Leicester Tigers No 8 Laurence Pearce has just announced that he will also be visiting (in the morning), giving visitors a chance to meet and have their photograph taken with a top Tigers player.
The rugby theme has gone down extremely well with visitors and we have had great feedback, winning Trip Advisors’ 2015 Excellence Award.
Due to the Wistow Maze being designed in the shape of a rugby player (picture attached), we have teamed up with Leicester Tigers who have donated all the competition prizes for our Quiz Trail, including match tickets and rugby kit.
Wistow Maze has had the best start to the season, with record numbers of visitors and a fantastic crop of maize that is nearly 8 feet tall. With all the sunflowers now out, it looks fabulous.

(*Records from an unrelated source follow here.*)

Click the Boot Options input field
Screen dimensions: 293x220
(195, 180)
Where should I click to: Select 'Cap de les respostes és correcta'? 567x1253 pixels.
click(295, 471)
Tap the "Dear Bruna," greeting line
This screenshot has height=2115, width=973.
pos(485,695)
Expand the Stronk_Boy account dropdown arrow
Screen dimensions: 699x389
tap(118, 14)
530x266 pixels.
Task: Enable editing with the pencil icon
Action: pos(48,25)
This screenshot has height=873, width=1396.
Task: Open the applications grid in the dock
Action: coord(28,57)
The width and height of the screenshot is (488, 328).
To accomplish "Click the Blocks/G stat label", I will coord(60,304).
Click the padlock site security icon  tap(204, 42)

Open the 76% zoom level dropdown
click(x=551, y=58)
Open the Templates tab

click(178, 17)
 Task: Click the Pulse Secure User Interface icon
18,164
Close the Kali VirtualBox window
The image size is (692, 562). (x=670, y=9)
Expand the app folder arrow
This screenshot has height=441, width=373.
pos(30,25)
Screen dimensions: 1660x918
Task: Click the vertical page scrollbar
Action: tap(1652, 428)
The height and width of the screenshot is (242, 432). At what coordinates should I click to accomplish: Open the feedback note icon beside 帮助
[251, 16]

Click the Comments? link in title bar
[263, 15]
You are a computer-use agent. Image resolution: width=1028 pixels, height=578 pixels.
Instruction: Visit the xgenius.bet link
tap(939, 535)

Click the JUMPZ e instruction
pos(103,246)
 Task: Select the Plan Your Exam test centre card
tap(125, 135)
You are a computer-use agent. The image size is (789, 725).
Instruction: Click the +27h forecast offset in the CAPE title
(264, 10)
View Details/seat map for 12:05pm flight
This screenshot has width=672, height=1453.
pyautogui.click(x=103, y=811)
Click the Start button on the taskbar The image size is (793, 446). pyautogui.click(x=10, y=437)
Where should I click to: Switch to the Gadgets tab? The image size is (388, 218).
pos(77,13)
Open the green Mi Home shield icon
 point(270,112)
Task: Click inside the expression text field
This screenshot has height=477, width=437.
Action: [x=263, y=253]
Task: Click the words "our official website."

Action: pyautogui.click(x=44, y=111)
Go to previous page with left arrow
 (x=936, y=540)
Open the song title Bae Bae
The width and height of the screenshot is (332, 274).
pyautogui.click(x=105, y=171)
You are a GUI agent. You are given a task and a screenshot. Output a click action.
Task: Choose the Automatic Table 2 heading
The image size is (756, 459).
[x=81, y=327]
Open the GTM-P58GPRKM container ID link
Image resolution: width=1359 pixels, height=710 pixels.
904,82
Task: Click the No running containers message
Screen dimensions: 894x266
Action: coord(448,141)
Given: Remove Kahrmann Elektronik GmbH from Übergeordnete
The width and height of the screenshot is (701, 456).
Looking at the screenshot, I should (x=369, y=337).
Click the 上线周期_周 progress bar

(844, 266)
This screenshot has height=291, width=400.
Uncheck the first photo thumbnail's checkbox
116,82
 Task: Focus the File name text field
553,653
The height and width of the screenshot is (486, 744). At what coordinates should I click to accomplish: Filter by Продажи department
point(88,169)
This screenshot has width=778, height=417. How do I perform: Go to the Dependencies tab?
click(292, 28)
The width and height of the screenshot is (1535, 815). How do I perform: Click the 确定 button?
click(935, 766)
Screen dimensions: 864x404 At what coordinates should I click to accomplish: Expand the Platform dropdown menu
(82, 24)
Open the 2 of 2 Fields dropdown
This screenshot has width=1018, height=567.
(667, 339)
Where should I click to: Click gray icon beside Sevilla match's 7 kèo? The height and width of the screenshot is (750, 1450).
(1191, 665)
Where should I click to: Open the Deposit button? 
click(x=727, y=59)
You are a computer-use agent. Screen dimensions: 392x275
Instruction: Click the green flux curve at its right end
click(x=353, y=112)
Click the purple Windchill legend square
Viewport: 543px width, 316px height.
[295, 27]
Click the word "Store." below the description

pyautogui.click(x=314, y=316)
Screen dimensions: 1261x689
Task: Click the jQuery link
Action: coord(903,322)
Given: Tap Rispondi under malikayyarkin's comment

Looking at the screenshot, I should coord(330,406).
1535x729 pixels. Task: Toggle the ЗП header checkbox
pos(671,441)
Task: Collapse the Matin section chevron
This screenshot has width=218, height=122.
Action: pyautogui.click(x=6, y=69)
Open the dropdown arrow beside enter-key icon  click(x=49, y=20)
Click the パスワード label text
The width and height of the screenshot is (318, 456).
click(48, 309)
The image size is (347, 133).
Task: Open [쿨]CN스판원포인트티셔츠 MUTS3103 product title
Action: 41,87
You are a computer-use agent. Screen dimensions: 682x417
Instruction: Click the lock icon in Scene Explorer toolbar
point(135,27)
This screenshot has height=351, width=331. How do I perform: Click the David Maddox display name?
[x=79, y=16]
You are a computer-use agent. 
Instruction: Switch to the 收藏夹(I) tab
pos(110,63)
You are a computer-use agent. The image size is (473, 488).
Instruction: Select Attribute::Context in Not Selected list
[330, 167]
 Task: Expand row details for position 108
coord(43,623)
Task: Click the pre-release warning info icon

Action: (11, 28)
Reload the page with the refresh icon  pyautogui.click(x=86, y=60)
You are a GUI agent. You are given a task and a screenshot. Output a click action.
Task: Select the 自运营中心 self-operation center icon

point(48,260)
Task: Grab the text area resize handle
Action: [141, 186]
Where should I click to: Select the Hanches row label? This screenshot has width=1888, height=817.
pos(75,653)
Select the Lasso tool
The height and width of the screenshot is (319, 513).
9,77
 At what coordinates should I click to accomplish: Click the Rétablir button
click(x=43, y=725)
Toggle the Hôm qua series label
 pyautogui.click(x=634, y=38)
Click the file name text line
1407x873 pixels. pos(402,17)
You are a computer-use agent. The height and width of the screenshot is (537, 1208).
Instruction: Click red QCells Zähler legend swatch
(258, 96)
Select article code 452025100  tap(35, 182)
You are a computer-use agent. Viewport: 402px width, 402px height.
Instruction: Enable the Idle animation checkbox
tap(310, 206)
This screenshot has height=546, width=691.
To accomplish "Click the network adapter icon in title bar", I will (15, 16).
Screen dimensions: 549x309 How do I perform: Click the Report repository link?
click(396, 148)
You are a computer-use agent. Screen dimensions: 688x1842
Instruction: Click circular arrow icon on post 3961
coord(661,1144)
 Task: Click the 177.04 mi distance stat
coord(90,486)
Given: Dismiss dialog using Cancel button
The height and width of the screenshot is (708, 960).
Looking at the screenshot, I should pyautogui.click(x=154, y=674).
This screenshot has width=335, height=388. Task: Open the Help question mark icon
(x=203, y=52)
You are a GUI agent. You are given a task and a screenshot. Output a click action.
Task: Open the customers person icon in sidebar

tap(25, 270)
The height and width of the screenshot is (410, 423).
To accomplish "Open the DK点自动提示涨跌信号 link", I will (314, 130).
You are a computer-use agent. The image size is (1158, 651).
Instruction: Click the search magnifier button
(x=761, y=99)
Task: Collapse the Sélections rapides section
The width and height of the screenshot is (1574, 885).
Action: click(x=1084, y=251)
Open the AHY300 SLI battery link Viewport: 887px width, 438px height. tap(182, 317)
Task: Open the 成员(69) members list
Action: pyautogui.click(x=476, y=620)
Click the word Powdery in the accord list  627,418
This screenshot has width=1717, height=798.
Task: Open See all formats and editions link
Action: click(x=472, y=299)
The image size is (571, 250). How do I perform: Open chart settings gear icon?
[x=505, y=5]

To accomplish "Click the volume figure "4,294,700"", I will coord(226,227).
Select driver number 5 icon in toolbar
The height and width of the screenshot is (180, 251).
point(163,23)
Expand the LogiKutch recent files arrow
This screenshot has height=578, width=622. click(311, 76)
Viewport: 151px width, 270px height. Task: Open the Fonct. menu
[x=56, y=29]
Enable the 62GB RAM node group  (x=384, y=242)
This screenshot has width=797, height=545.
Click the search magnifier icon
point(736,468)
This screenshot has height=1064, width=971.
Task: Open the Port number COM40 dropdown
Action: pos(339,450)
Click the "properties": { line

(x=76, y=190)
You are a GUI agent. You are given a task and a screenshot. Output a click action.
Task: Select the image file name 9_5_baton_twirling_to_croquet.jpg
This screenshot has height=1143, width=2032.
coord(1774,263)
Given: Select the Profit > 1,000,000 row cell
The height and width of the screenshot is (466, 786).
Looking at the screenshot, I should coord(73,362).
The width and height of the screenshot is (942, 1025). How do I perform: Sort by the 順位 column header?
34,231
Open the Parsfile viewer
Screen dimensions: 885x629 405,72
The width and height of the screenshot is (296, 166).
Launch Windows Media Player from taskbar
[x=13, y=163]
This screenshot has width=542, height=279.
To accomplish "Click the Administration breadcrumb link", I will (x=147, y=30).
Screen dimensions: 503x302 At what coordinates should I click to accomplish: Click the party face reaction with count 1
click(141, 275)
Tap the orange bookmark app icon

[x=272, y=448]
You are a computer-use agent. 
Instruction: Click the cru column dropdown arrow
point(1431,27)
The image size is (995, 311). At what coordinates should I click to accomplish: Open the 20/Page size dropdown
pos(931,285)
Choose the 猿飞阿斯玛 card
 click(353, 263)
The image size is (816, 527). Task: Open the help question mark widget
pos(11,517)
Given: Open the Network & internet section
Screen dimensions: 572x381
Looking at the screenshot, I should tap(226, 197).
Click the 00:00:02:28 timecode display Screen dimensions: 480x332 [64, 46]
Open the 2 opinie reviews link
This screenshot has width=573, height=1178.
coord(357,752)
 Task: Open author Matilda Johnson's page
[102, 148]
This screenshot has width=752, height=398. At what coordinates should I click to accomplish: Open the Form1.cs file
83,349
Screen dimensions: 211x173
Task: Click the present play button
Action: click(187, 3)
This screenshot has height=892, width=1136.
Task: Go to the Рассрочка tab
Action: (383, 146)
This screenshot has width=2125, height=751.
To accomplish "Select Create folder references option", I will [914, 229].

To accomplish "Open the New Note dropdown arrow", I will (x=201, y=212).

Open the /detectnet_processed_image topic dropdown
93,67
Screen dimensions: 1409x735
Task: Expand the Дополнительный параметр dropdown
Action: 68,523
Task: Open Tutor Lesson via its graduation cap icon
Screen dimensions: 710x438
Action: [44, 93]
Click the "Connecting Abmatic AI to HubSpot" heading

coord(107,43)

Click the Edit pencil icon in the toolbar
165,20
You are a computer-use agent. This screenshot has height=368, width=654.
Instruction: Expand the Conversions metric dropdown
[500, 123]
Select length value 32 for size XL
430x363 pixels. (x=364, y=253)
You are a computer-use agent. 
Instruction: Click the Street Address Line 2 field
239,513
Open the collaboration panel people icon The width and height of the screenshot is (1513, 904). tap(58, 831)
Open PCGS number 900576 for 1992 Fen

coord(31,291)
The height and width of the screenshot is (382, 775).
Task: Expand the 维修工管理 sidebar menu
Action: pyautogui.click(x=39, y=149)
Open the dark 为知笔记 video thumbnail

Desborough & Rothwell photographic society
The Desborough And Rothwell Photographic Society was awarded The President’s Trophy at the recent Lutterworth Photographic Society Exhibition for the best panel of six prints submitted by a visiting club.
Prints by Jack Gilbert, Trevor McHugh, Geoff Oliver, Dorothy Rudkin, Steve Rappitt and Phil Gott managed to beat the entries from six other local photographic societies.
Cranford Hall craft fair
On Saturday and Sunday, August 29 and 30, KOS Musical Theatre Company will hold their annual craft fair in the delightful setting of Cranford Hall, in Cranford near Kettering, from 10am-5pm each day.
The public will see the very best quality of homemade crafts including pressed flowers, pictures, gifts, cards, landscapes, handbags, textiles, waci glass, painted glass gifts, childrens clothes, jams, preserves and woodturning, .
There will be a fully staffed restaurant.